Le point dont vous me parler, ce sont les rapports entre l’Otan et la Russie. Il y a eu beaucoup de discussions au niveau le plus élevé depuis plusieurs mois. Le président Chirac a rencontré le président Eltsine en janvier à Moscou. Le chancelier Khol a fait de même en février. Puis la rencontre entre M. Eltsine et le président Clinton à Helsinki et maintenant à nouveau le chancelier et le président Eltsine.

Le Figaro : Vous avez vu M. Primakov la semaine dernière à Paris.

Hervé de Charette : En effet, j’ai reçu longuement le ministre des Affaires étrangères russe à Paris. Tout ceci me semble clairement dans la voie d’un arrangement, d’une charte entre l’Alliance et la Russie dont M. Primakov a annoncé à Paris qu’elle pourrait être signée à Paris le 27 mai prochain. Cela ne veut pas dire que tout est réglé. Il reste encore un certain nombre de problèmes mais je crois qu’il y a la volonté politique de part et d’autre et que la décision politique d’y parvenir est désormais prise par tout le monde. Maintenant, le débat technique se poursuit. Sur quoi porte-t-il ?
En réalité, il porte sur la question des forces. Vous savez que l’Alliance a déclaré solennellement qu’elle n’avait pas l’intention de déployer vers l’Est ses armes nucléaires, qu’elle n’avait pas l’intention d’augmenter ses forces, qu’elle n’avait pas l’intention non plus de modifier son réseau d’infrastructures. Tout ceci nécessite des éclaircissements techniques, c’est l’objet des négociations.

Le Figaro : Je vais vous poser la question sous l’angle d’une coordination entre Paris et Bonn : j’aimerai savoir comment vous considérer le rôle désormais du chancelier Khol. N’est-il pas en train de nous doubler dans la côte ?

Hervé de Charette : Je ne crois pas. En ce qui concerne le dialogue avec Moscou, je crois qu’il y a, comme sur tous les autres sujets, une entente, un accord franco-allemand qui est permanent. Entre les Allemands et les Français, il ne faut pas faire preuve de susceptibilité. Le chancelier rencontre M. Eltsine. Aussitôt, nous aurions des boutons, et réciproquement…
Ce n’est pas comme ça que cela se passe. Le chancelier et le président français se téléphonent de façon très régulière, se rencontre de façon très fréquente. Bref, nous travaillons la main dans la main et je crois que nous travaillons sur la même ligne.

Le Figaro : Très bientôt, le voyage du président Chirac en Chine.

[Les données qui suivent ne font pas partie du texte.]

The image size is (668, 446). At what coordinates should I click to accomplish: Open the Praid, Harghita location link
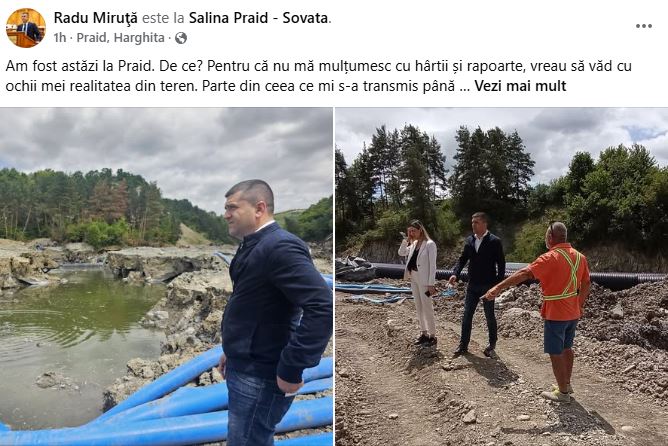[121, 38]
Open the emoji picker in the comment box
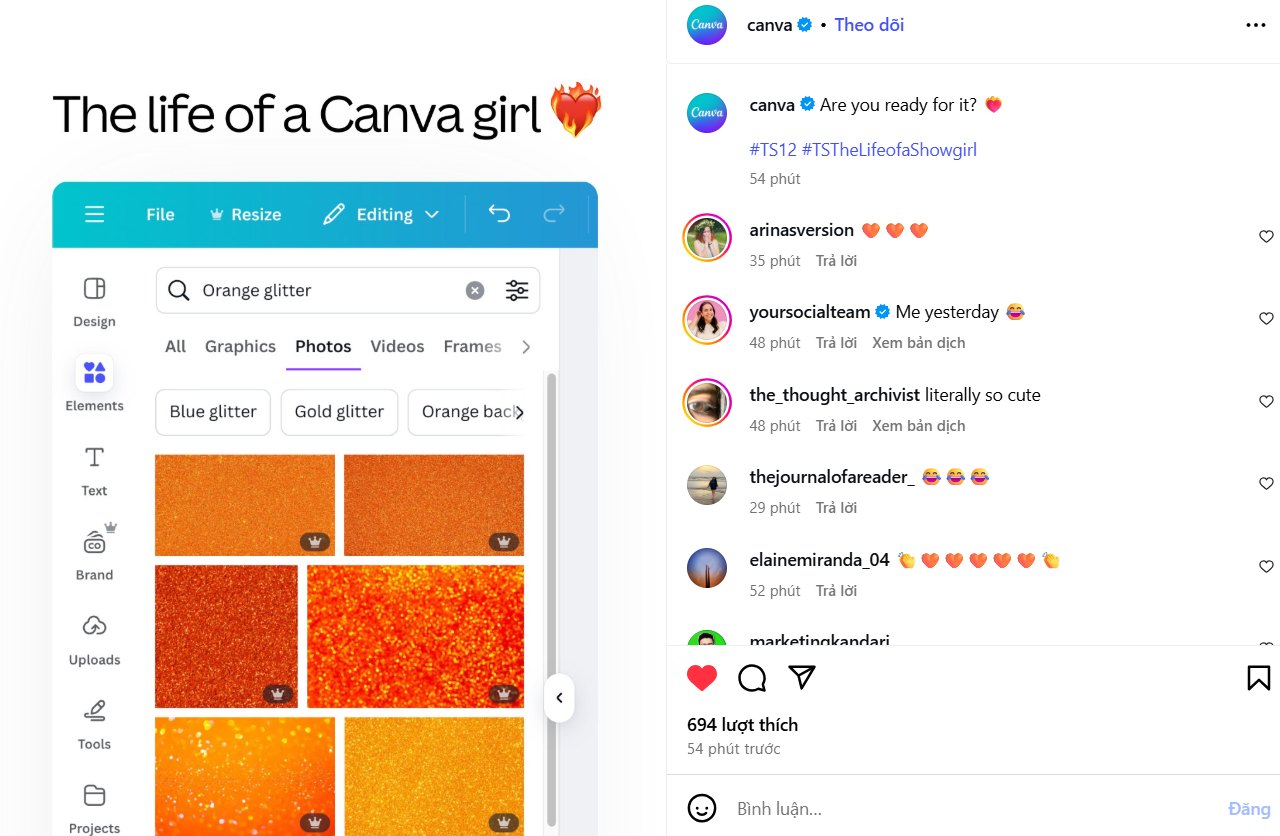 (x=702, y=808)
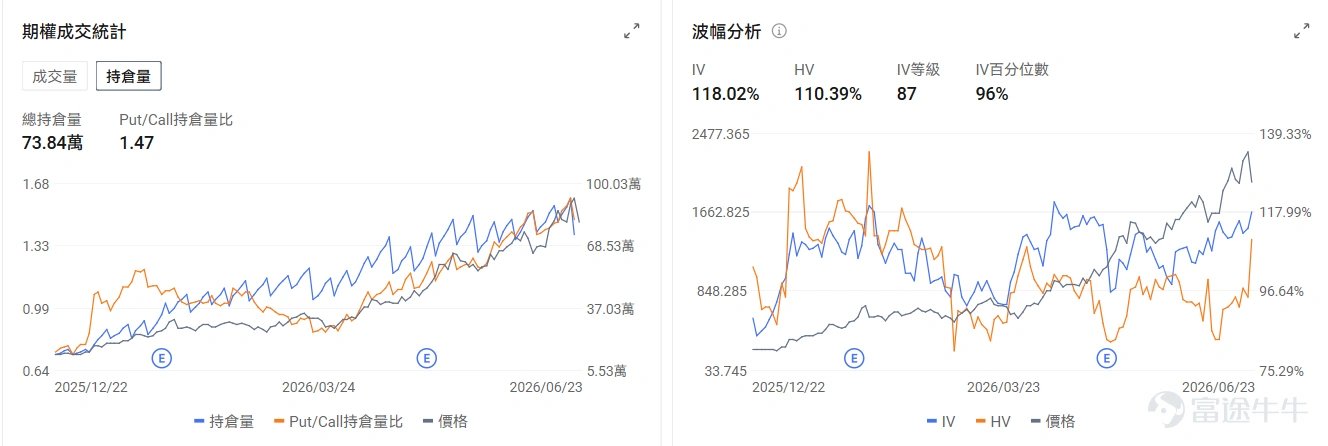The image size is (1328, 446).
Task: Switch to the 成交量 tab
Action: (55, 76)
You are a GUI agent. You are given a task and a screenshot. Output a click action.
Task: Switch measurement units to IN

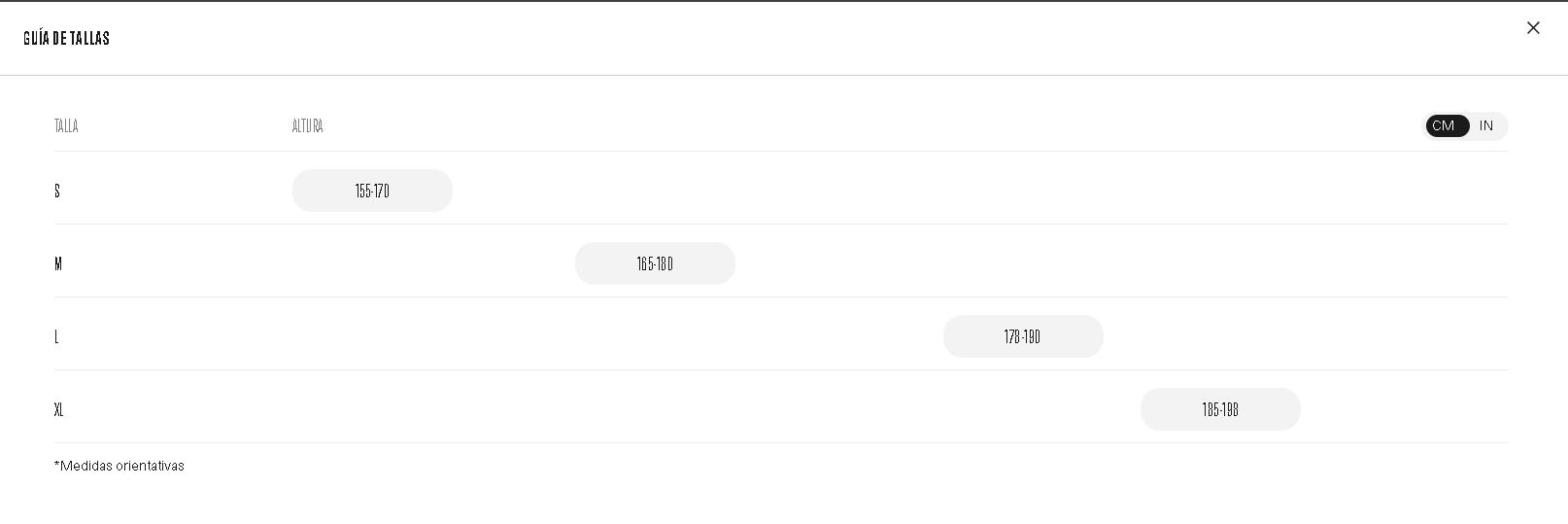point(1486,126)
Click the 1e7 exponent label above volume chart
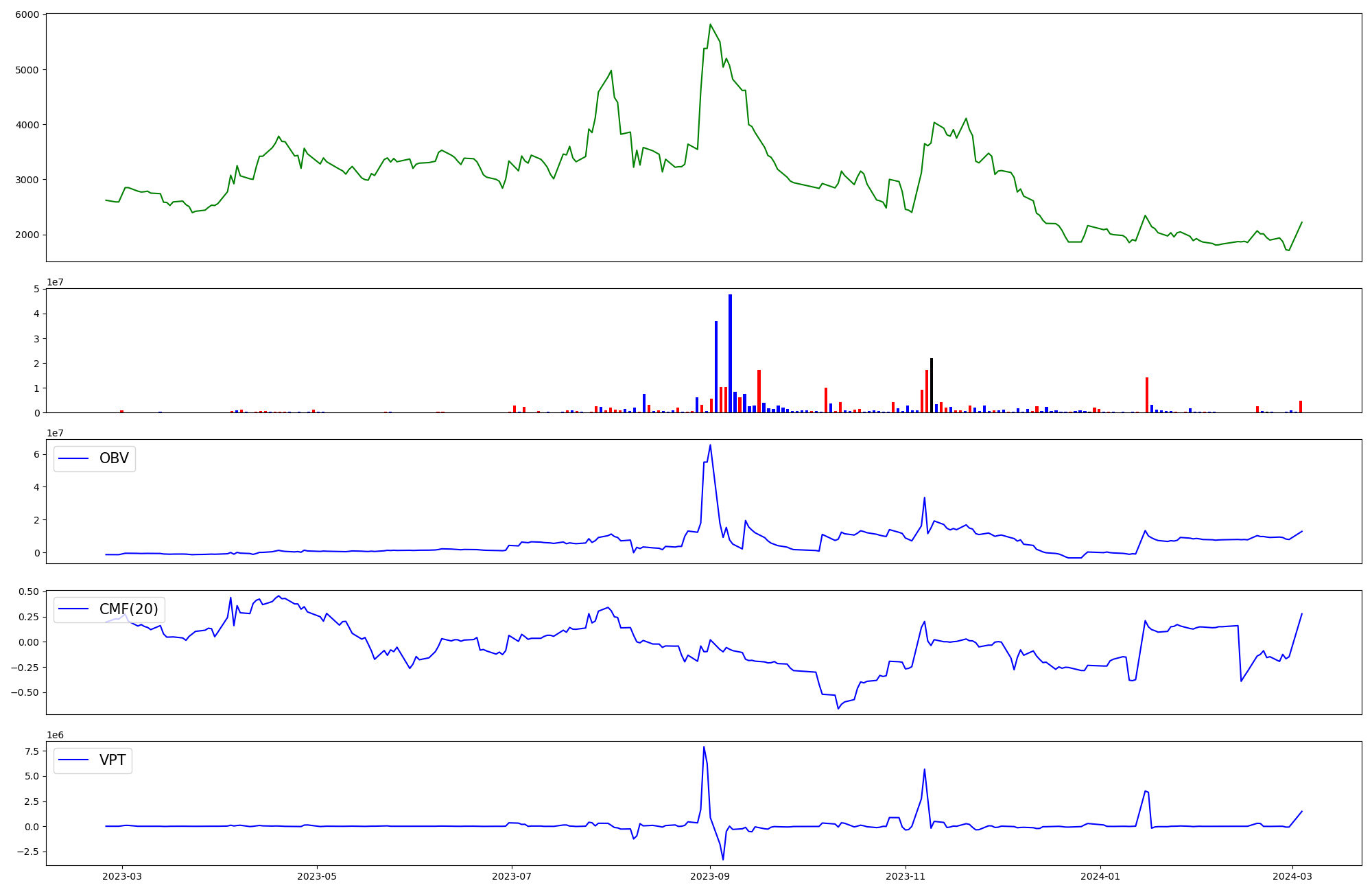Screen dimensions: 1372x892 point(55,282)
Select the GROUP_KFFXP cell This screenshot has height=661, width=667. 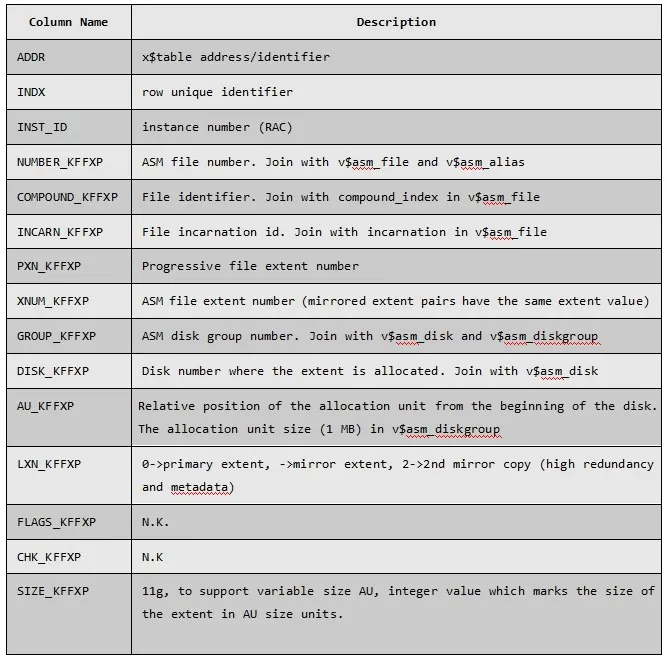click(56, 336)
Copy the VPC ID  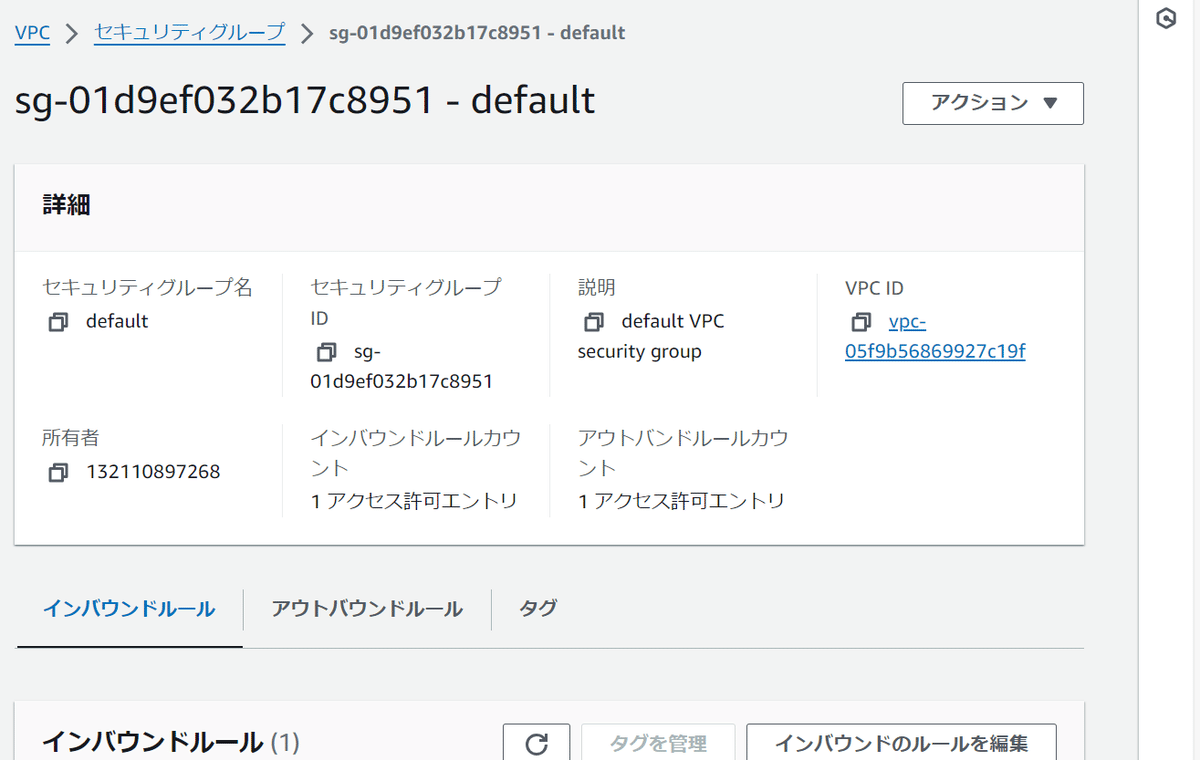coord(861,322)
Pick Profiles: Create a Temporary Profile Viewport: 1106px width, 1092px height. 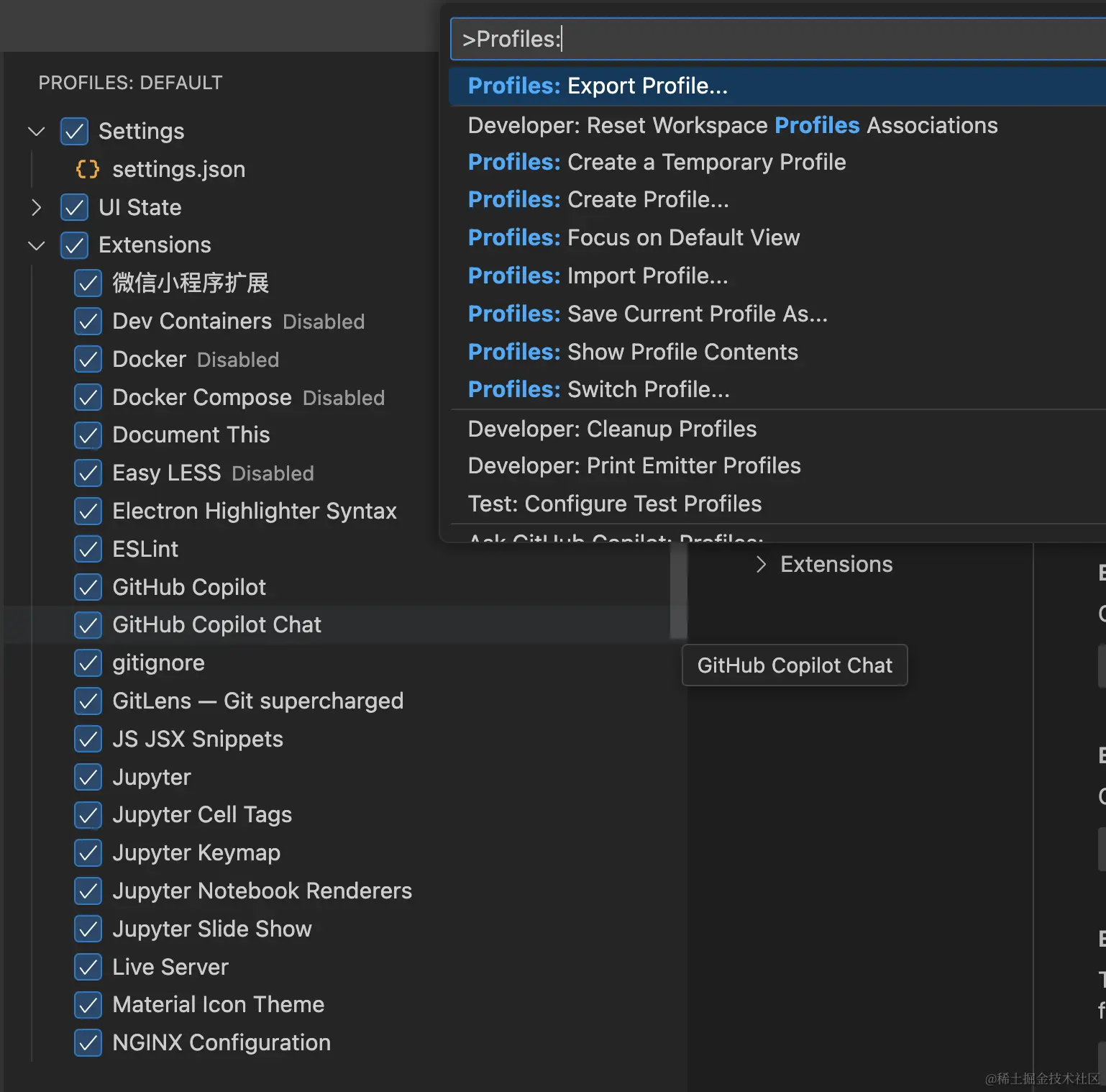point(657,162)
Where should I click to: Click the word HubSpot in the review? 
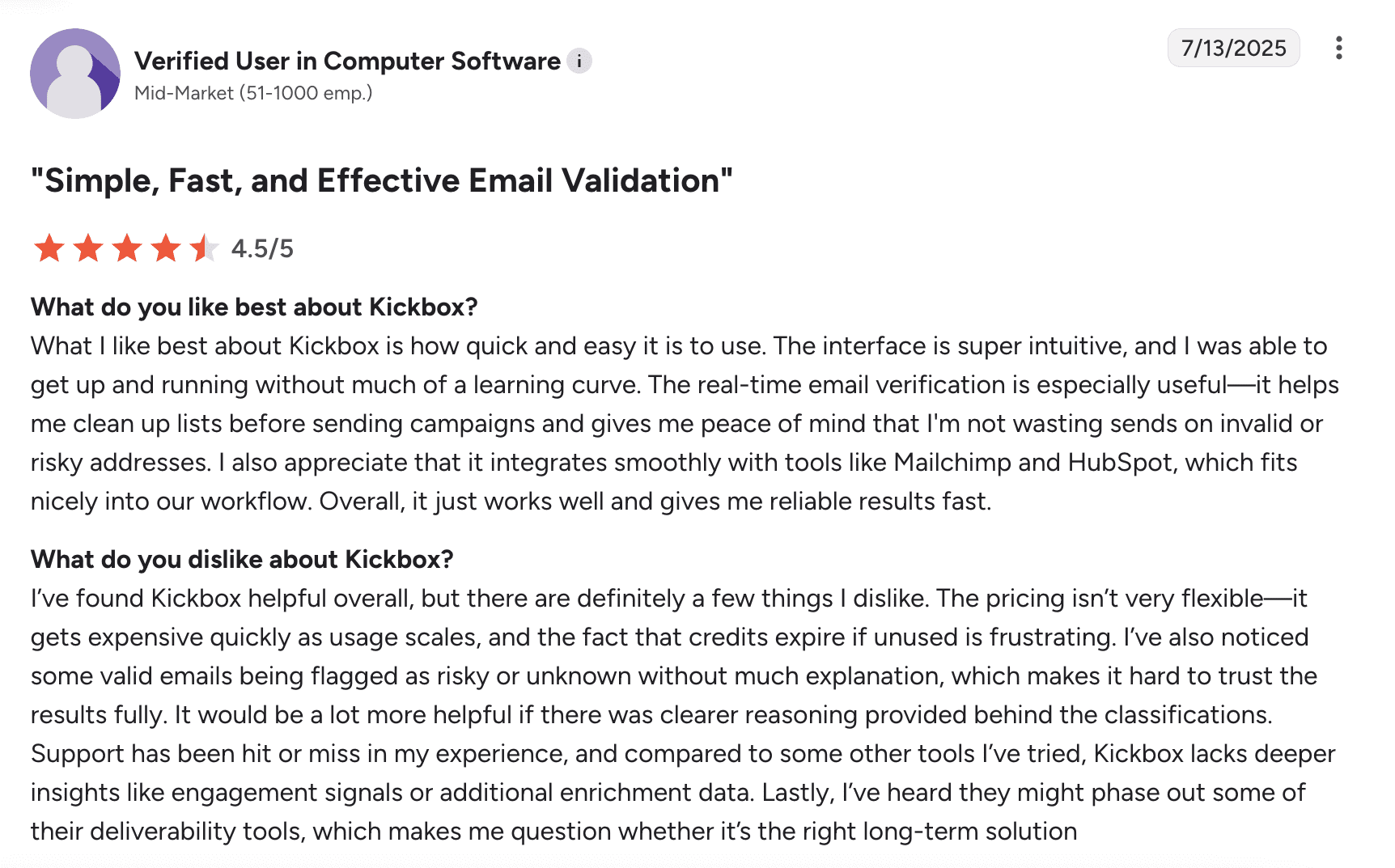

Est-ce une enjeu économique ou également politique ? Parlera-t-on des Droits de l’Homme ou les oubliera-t-on un peu parce qu’il faut commencer avec ce grand pays où les libertés fondamentales ne sont pas toujours respectées ?

Hervé de Charette : Non, il ne faut pas oublier l’affaire de Droits de l’Homme et je suis prêt à vous en parler autant que vous le voudrez. D’abord, les lignes générales. Nous avons évidemment besoin de parler avec les Chinois. La Chine sort d’une longue nuit, sous l’autorité de Deng Xiaoping qui vient de mourir. La Chine a connu une évolution formidable, c’est désormais un pays qui connait un développement économique important, une croissance très forte, il est en pleine transformation. Ce pays sera probablement dans vingt ans la première puissance du monde. Donc parler avec elle, c’est le bon sens même. Rester à l’écart, pour je ne sais quelle habitude ancienne, serait non seulement absurde mais dangereux. Il est de l’intérêt des Européens, de l’intérêt de la France de parler avec la Chine. C’est ce que nous avons décidé de faire. Le Premier ministre chinois est venu à Paris. Maintenant le président de la République va aller en Chine. Je crois que ce sera un voyage d’une très grande importance car il va marquer cette politique nouvelle de la France vis-à-vis de la Chine qui est une politique de dialogue et d’ouverture.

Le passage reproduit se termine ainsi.